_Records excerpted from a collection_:

....................

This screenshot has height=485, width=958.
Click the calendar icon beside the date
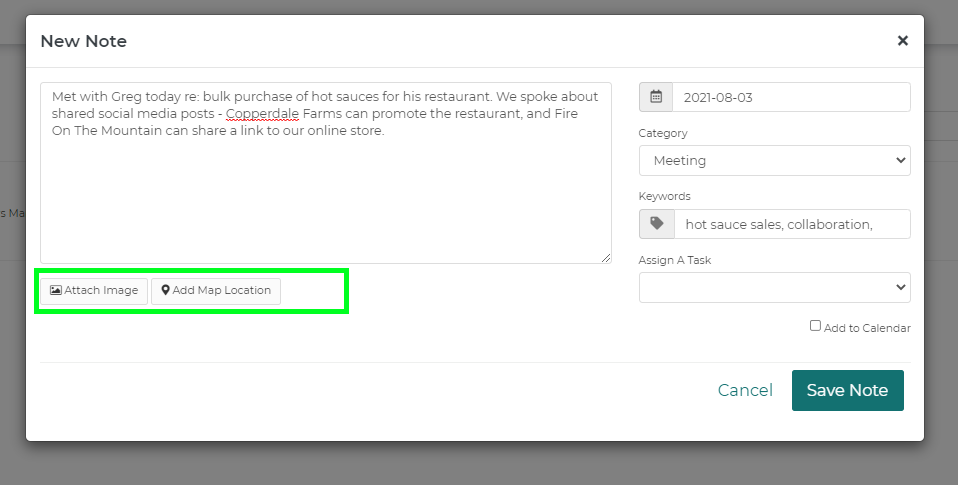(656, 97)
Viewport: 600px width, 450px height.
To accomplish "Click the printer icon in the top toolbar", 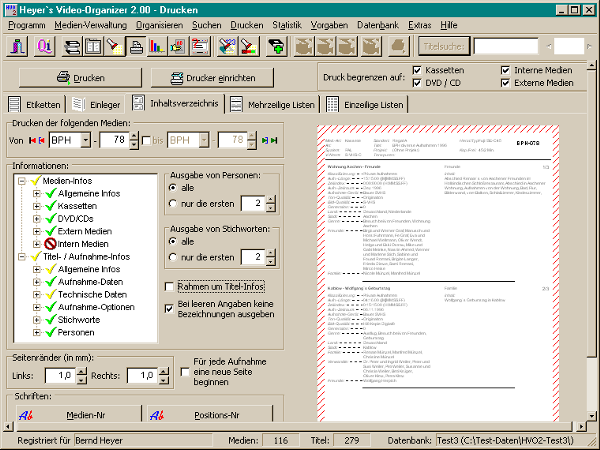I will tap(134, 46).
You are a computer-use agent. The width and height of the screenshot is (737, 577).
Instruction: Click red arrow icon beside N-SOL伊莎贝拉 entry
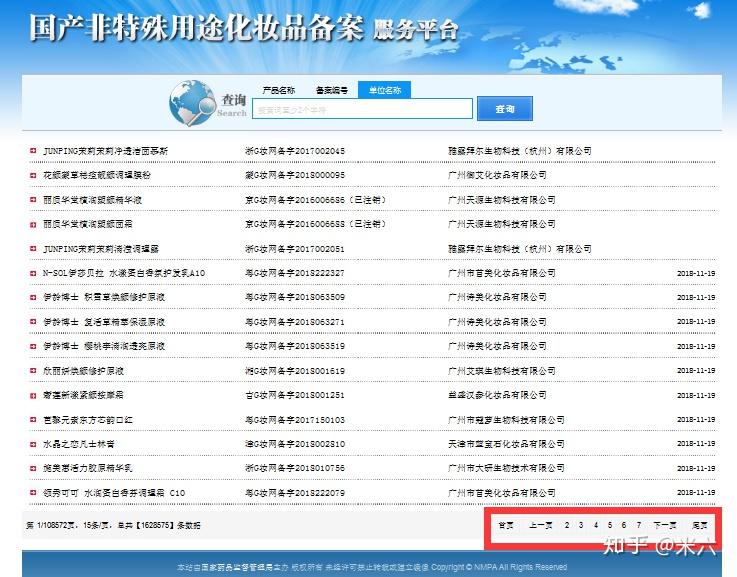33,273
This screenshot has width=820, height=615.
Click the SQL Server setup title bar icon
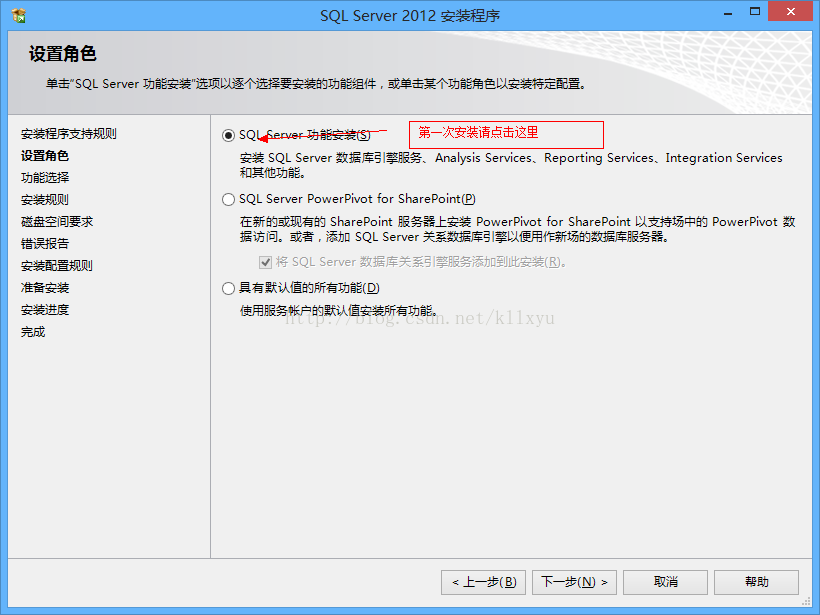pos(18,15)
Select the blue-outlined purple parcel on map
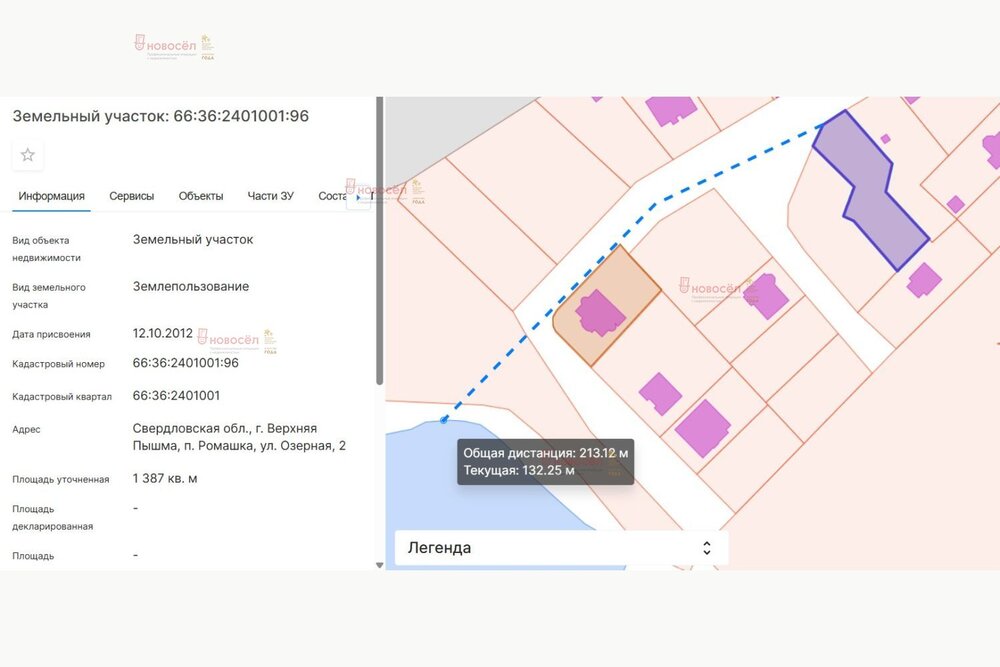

....................

_The problem_:
From the line containing "Click the SQL Server setup title bar icon" to the end of the data above, give those lines again verbatim, with both endpoints included and no images.

_Solution below_:
Click the SQL Server setup title bar icon
pos(18,15)
Select the blue-outlined purple parcel on map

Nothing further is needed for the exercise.